Based on spark documentation (https://spark.apache.org/docs/latest/api/python/reference/api/pyspark.mllib.evaluation.RegressionMetrics.html)
Mean Absolute Error should return a single value which I should be able to put into a dataframe (see below, and screenshot). but I’m getting the error in the screenshot.
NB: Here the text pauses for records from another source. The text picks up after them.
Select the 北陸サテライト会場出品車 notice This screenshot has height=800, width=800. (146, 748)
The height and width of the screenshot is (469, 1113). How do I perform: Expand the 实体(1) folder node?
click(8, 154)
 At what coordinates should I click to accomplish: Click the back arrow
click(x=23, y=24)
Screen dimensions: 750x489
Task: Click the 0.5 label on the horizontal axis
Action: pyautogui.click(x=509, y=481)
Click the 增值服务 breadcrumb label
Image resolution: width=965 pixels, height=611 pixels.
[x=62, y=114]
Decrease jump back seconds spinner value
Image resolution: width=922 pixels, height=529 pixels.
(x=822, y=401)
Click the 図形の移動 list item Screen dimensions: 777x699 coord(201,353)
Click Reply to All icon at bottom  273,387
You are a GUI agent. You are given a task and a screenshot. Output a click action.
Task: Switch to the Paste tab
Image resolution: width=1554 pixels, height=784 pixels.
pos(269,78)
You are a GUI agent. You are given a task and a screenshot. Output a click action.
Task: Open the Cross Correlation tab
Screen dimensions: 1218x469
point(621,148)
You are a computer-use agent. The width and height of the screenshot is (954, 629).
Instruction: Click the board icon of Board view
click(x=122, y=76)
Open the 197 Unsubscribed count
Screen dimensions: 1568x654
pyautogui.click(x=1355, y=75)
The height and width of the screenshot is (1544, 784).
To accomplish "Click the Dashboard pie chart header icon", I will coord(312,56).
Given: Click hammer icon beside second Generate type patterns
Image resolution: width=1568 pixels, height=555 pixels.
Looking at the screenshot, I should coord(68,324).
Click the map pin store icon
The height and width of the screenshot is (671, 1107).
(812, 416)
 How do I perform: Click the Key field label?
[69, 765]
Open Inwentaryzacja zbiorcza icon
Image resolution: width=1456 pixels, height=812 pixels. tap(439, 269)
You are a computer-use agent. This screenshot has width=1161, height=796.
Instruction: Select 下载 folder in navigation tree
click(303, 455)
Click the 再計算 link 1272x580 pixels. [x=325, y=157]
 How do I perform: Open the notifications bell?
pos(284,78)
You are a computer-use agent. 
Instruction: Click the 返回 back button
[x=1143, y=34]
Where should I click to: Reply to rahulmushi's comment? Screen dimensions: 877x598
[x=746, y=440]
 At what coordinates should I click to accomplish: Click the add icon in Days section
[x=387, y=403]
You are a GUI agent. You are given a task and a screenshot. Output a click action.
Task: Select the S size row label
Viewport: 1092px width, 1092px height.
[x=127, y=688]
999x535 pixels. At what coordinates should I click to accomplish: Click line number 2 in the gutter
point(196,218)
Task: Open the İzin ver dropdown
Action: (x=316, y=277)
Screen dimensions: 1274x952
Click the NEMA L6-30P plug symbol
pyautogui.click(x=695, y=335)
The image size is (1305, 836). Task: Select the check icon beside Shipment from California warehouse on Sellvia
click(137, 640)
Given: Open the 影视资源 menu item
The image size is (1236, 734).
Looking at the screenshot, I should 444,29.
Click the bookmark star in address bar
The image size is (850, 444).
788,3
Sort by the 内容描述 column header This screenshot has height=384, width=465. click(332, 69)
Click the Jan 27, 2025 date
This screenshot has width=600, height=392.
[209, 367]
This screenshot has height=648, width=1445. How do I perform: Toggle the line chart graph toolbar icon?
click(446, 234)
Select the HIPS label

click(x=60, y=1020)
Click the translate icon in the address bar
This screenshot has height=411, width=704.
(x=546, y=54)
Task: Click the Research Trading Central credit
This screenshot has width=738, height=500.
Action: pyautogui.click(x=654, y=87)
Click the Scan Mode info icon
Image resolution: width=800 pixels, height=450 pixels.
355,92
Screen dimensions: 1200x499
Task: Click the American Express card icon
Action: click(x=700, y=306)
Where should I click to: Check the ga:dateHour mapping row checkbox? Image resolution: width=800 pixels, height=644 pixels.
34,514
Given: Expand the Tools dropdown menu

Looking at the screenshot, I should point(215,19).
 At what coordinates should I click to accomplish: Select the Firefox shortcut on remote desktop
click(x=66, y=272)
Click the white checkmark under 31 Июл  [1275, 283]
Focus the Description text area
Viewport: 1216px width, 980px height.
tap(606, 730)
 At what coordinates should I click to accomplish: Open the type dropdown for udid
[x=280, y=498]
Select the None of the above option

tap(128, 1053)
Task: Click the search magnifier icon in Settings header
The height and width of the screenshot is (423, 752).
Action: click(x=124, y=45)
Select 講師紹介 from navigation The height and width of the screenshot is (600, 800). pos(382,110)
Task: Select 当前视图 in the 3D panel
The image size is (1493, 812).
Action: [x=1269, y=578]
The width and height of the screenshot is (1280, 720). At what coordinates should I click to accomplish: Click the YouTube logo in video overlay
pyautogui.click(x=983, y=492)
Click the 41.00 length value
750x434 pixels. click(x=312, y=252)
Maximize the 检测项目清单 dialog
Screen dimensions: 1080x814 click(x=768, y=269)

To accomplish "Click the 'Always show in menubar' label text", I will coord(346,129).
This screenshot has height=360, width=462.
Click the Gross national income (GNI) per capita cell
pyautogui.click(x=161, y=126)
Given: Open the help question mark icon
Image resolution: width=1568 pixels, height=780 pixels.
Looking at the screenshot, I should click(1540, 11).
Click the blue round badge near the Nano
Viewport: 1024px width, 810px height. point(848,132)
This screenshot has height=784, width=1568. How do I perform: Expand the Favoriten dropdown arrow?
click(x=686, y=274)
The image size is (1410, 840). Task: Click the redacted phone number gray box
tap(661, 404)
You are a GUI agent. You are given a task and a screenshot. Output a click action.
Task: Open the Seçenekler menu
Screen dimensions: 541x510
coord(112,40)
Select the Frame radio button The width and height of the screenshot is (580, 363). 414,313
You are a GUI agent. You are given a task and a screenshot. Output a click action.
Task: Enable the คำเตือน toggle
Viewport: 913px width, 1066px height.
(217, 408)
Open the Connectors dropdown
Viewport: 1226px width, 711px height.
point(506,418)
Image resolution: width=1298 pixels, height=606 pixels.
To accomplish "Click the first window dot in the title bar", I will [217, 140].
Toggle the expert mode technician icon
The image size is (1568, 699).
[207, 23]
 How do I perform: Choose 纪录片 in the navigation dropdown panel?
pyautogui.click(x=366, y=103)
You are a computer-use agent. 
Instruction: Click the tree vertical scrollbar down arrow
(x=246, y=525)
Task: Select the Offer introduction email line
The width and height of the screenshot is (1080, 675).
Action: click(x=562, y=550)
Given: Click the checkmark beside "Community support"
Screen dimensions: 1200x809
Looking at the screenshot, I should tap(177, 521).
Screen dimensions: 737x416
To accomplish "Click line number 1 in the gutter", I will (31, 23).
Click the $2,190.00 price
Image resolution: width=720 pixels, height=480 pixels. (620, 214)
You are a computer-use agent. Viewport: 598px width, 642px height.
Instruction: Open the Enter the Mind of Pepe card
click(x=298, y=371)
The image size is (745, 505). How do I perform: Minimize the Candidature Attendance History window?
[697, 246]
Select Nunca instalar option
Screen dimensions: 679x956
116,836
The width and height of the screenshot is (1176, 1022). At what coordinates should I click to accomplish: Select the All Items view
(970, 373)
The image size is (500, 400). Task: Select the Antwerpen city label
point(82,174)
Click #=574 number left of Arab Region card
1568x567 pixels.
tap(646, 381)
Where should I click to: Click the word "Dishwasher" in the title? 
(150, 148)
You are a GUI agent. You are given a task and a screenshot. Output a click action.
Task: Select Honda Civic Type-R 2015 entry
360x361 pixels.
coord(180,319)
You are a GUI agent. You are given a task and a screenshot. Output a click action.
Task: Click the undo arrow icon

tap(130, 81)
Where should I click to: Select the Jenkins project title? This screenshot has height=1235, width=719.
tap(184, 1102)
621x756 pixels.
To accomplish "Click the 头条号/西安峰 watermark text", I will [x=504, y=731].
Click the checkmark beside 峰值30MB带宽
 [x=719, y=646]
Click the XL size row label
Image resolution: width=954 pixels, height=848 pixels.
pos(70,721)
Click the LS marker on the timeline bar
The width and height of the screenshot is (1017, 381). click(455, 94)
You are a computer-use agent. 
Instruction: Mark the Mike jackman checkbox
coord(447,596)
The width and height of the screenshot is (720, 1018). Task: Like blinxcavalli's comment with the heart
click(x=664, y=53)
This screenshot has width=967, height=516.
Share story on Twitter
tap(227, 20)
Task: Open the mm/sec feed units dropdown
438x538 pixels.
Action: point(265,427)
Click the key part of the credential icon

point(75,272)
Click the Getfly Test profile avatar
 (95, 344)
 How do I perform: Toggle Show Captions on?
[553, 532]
Any idea why this is happening?
@transform(
mae_output =Output("ri.foundry.main.dataset.496ab2ea-6f7f-4caf-b0de-3f803726d21c"),
metrics =Input("ri.foundry.main.dataset.9d456872-1e36-40dd-9f0f-599ffe40b12f"),
)
def compute(
ctx, metrics, mae_output
):
# metrics = metrics.dataframe()
predictionAndObservations = ctx.spark_session.sparkContext.parallelize([(2.5, 3.0), (0.0, -0.5), (2.0, 2.0), (8.0, 7.0)])
metrics2 = RegressionMetrics(predictionAndObservations)
schema = T.StructType([
T.StructField("MAE_metric", T.IntegerType(), True)])
MAE_df = ctx.spark_session.createDataFrame(data=int(metrics2.meanAbsoluteError), schema = schema)
mae_output.write_dataframe(MAE_df)